The relationship is a bit stormy in the beginning as she realizes how headstrong and willful this child is. He is street-smart and quickly gains the confidence of a dealer to sell drugs. Madame Rose recognizes that the child needs other supports and persuades Hamil, an Arab merchant, to hire Momo as a helper. There are now four persons in this child’s life with the fifth one being Lola, a transgender prostitute whose baby is being cared for by Madame Rose. One day Momo follows Madame Rose to a small room in the cellar, a refuge where she feels safe from her haunting memories of the holocaust and where they slowly begin to connect. Momo also has vivid memories of his mother and is haunted by her death with dreams of a lioness that wants to maul him. As he settled in this new caring home, the lioness is no longer a threat and has become a playmate in his dreams. I thought the filmmaker’s symbolism of these two characters struggling with their past was important in understanding how much they needed each other.

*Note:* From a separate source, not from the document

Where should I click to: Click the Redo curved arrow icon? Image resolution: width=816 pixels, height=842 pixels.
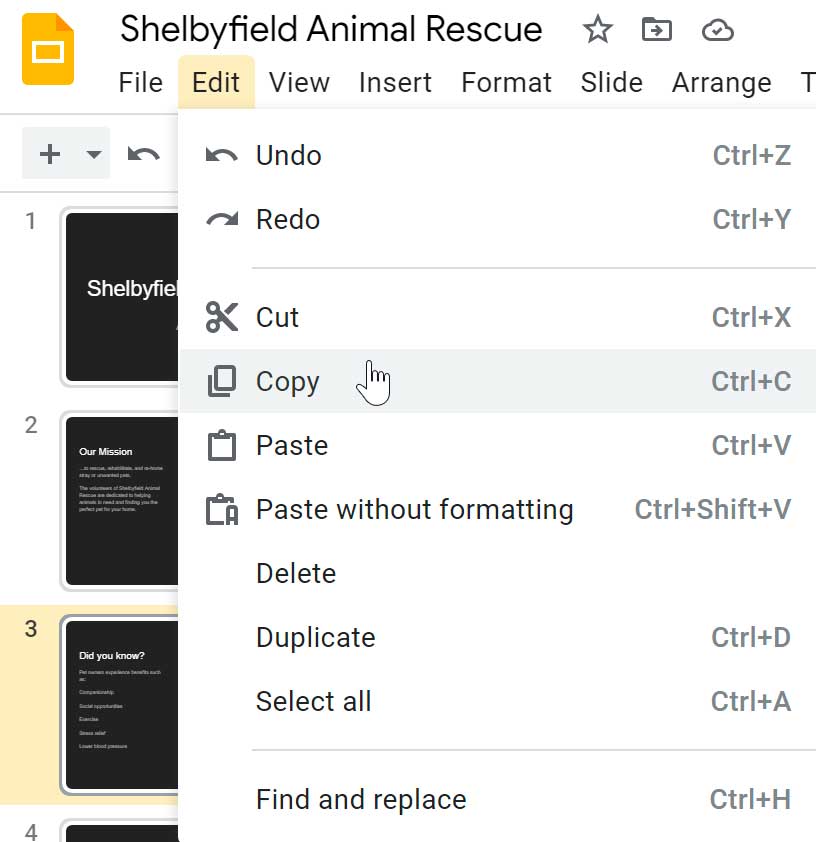(220, 219)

As the bond between both of them grows, Momo begins to experience episodes of Madame Rose’s growing dementia and fear of hospitals. She asks of this child a promise not to leave her in the hospital. A promise that certainly was beyond his capabilities, yet her trust and love gave him the strength and resourcefulness to carry it through. Madame Rose was not the only person in Momo’s life. Hamil became a father figure and his connection with Lola and her child was part of his newly formed nontraditional family.  His determination to keep his promise meant ending his relationship with the dealer. In the end, he fulfills his promise to keep her safe knowing that her time was closing in. The film ends with what lies ahead for this child as he offers his last goodbye to her and to the lioness and joins what is now his new-founded family. He is not again left alone, as Madame Rose, in her own fortuitous way, made sure of that and is why the title of the film is so fitting — A Life Ahead.    The chemistry between  Sophia as Madame Rose and Momo is spell-bounding with so many touching moments of love, trust, and hope.  The boy actor, Ibrahima Gueye, is indescribably adorable with smiles and tears that pull at your heartstrings.  At 86, Sophia excels, and it saddened me to think that this may be her last film.

  Lastly, this story is about the love that can come from strangers who through acceptance manage to create non-conventional family relationships.   All societies have generally overlooked the impact of nontraditional families and how they shape future generations. They fail to recognize that love is about acceptance. It’s not about a society’s definition of what a family unit should be.   I walked away from this film more convinced than ever that love is universal and cannot be solely defined in any  one way.  Every day there are new nonconventional family units formed by the circumstances brought onto their lives and the humanity of others.    Maya Angelou best describes this as  “Love recognizes no barriers. It jumps hurdles, leaps fences, penetrates walls to arrive at its destination”.   Go watch this film!